Periodic flushing is driven by the :class:BaseLogger daemon timer. Each tick atomically drains the in-memory capture buffer and appends the text to the remote file via :meth:~BasePlatform.append_file. A final flush is performed on :meth:close.

Parameters:

Name Type Description Default
config LogConfig

Logging configuration (output_path, log_level, file_level, flush_interval_seconds, etc.).

required
platform Optional[BasePlatform]

Platform for file operations.

None

flush

flush() -> None

Flush remaining captured logs to storage.

create_system_logger

create_system_logger(output_path: Optional[str] = None, log_level: str = INFO.value, file_level: str = DEBUG.value, platform: Optional[BasePlatform] = None, storage_mode: str = MEMORY.value) -> SystemLogger

Factory for :class:SystemLogger.

Parameters:

Name Type Description Default
output_path Optional[str]

Base directory for the log file.

None
log_level str

Console stream level (default INFO).

INFO.value
file_level str

Capture / file level (default DEBUG — records everything regardless of console level).

DEBUG.value
platform Optional[BasePlatform]

Platform for file I/O.

None
storage_mode str

In-memory or file-backed capture buffer.

MEMORY.value

context

Thread-safe dataflow context propagation via :mod:contextvars.

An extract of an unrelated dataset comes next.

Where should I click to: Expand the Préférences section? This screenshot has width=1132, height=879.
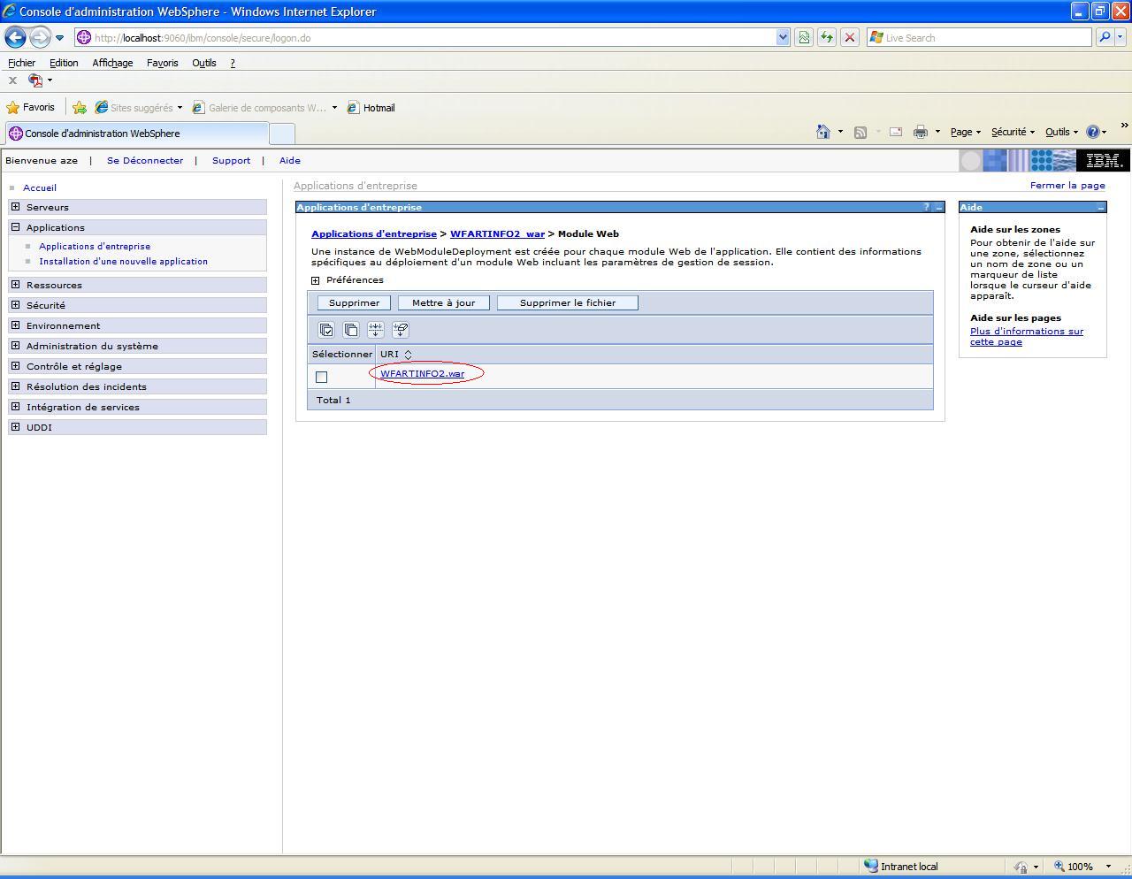pos(316,280)
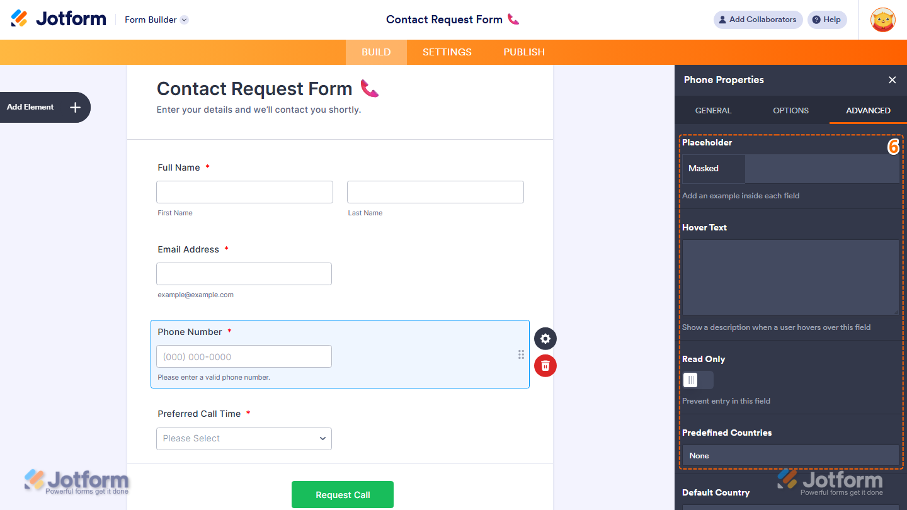Select the Masked placeholder option

[x=712, y=168]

Stores the current dataflow_id in a :class:contextvars.ContextVar so that every log record emitted on the same thread automatically includes it — without any changes to the 28+ modules that call logger.info(…).

Usage in driver code::

token = set_dataflow_id(dataflow.dataflow_id)
try:
    ...  # all logging here will carry the dataflow_id
finally:
    clear_dataflow_id(token)

clear_dataflow_id

clear_dataflow_id(token: Token[str]) -> None

Restore the previous dataflow ID value.

get_dataflow_id

get_dataflow_id() -> str

Return the current dataflow ID (empty string when unset).

set_dataflow_id

set_dataflow_id(dataflow_id: str) -> Token[str]

Set the current dataflow ID and return a reset token.